So interface design. So one of the things we pretty much do, really encourage people to do, is use HTTP. I think almost all of our services have HTTP interfaces. And on top of that, we use Swagger for quite a few of our services to define the interfaces. Hopefully, quite a few of you are familiar with it. I gave a talk last weekend at Scale about Swagger. It’s really nice for being able to define your interfaces and there’s some great tooling on top of that to generate client libraries, to create a central directory of service interfaces, so that sort of thing. Over to you, Joey.
Joey: All right, so you, as an org, might have decided on certain technology stacks, certain tools. Obviously, they’re going to be different than ours. But one thing that we realized after we had kind of standardized on tooling and languages and things, was that we started running into some cross cutting organizational objective that we had to start tackling that previously we kind of had experts for.
So we might have the operations team who understood how much things cost or we had a security team that was in charge of making the single web app was secure. And when we started moving to a distributed architecture, service-oriented architecture, we realized that we had to start disseminating this knowledge across the org. So you go, “Okay, cool. That’s no problem guys. We’ll just send out a memo. We’ll say, ‘Hey everybody. Performance is important. You’ve got to be secure. Make sure that your service stays up and keep the costs down.’”
Okay, problem solved. But what we found is this didn’t solve the problem at all. And in fact, developers just kind of ignored it. So instead, we turned to kind of incentives. And what we found was that if you take inspiration from this quote, which is “Gets measured, gets managed”, you rapidly start getting those cross cutting objectives. So for example, with performance, one thing we invested in very early was the ability for all of our services to, in a standard way, export performance metrics.
And this is an example of one of our services, which is responsible for routing database queries for other services. And you’ll notice, every single end point on that service has great performance metrics. And everyone talks about metrics, but the next step is taking this and putting up on a wall. So one of my favorite examples of this is back when I was on the search team. I was really unhappy with how slow search was. I was like,“Come on, guys. We can do better than this.”
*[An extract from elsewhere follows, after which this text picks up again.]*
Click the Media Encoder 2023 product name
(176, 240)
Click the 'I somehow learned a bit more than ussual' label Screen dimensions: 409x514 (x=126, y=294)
So I took a graph and I put it up on the wall and I just colored it red. So anything about 150 milliseconds was red. And all of a sudden, out of nowhere, quality developers who prior to that day never cared about performance, they came to me and they were like, “Hey, Joey. I made it faster. Look, it’s underneath the red line.” And I was like, “All right.” So without sending out an email, I didn’t say, “Hey, quality developers. Make sure that when you develop things it’s fast.”
I just gave them numbers. And they did it themselves. We see this again and again with developers. We saw this with security. We were having all these situations where our security engineers were like, “Guys, we write super insecure code. We have all these cross content violation policies. What’s up with this?” And so what we did was we started recording those metrics, we put them up on a wall, and we found things like this. We were like, “Hey, that sounds like a lot of violations. We should probably lock that down.”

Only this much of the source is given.